Earlier studies have demonstrated protective immunity against the lethal Trypanosoma cruzi infection in highly susceptible A/Sn mice elicited by vaccination with an open reading frame (ORF) expressed by amastigotes. In our experiments, we used this mouse model to search for other amastigote-expressed ORFs with a similar property. Fourteen ORFs previously determined to be expressed in this developmental stage were individually inserted into a eukaryotic expression vector containing a nucleotide sequence that encoded a mammalian secretory signal peptide.
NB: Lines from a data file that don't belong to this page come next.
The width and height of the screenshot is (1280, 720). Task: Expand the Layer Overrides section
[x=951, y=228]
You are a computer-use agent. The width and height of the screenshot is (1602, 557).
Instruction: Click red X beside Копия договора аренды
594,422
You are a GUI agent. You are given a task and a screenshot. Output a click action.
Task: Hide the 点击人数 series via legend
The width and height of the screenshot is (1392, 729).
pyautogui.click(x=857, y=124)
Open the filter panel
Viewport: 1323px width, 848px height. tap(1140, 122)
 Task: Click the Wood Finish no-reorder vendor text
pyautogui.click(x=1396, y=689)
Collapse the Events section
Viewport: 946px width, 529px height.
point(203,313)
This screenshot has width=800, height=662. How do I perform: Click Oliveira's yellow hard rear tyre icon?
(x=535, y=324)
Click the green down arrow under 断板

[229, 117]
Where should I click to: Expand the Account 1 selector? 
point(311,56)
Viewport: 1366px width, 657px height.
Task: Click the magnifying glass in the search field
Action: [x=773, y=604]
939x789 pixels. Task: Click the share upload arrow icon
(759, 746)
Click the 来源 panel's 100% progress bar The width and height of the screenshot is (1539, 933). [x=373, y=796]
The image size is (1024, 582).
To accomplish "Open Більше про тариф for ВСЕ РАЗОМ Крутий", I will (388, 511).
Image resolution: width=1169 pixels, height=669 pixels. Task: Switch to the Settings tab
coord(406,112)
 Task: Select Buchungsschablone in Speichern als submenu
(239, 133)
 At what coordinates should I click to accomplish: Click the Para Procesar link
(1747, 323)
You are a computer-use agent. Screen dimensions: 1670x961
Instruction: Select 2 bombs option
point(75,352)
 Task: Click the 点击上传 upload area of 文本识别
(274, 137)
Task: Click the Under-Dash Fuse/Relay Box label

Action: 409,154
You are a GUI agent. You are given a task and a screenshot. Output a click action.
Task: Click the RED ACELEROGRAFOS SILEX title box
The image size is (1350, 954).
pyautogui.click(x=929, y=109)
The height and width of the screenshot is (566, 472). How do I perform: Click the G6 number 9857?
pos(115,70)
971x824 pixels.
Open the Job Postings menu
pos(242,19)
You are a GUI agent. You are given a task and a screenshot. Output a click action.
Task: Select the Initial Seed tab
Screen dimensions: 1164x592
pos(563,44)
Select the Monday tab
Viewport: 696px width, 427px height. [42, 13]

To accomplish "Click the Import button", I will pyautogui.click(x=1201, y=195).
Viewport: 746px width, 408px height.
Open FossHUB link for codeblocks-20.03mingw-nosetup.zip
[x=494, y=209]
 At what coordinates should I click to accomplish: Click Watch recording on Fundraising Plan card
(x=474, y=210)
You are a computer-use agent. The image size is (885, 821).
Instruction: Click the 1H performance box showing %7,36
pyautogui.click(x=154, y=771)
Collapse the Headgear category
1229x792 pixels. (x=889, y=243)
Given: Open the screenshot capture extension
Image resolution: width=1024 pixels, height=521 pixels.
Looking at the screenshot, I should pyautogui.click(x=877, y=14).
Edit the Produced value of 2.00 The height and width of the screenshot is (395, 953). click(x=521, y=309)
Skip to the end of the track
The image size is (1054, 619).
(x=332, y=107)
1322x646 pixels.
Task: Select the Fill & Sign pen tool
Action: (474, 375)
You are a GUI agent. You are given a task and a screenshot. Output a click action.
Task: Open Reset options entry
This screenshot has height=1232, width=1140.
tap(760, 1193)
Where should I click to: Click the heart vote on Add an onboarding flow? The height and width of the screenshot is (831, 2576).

Immunization with 13 of the 14 ORFs induced specific antibodies which recognized the amastigotes. Three of those immune sera also reacted with trypomastigotes and epimastigotes. After a lethal challenge with Y strain trypomastigotes, the vast majority of plasmid-injected mice succumbed to infection. In some cases, a significant delay in mortality was observed. Only two of these ORFs provided protective immunity against the otherwise lethal infection caused by trypomastigotes of the Y or Colombia strains. These ORFs encode members of the trans-sialidase family of surface antigens related to the previously described protective antigen Amastigote Surface Protein (ASP) 2. Nevertheless, at the level of antibody recognition, no cross-reactivity was observed between the ORFs and the previously described ASP-2 from the Y strain. In immunofluorescence analyses, we observed the presence of epitopes related to both proteins expressed by amastigotes of seven different strains. In conclusion, our approach allowed us to successfully identify two novel protective ORFs which we consider interesting for future studies on the immune response in Chagas' disease.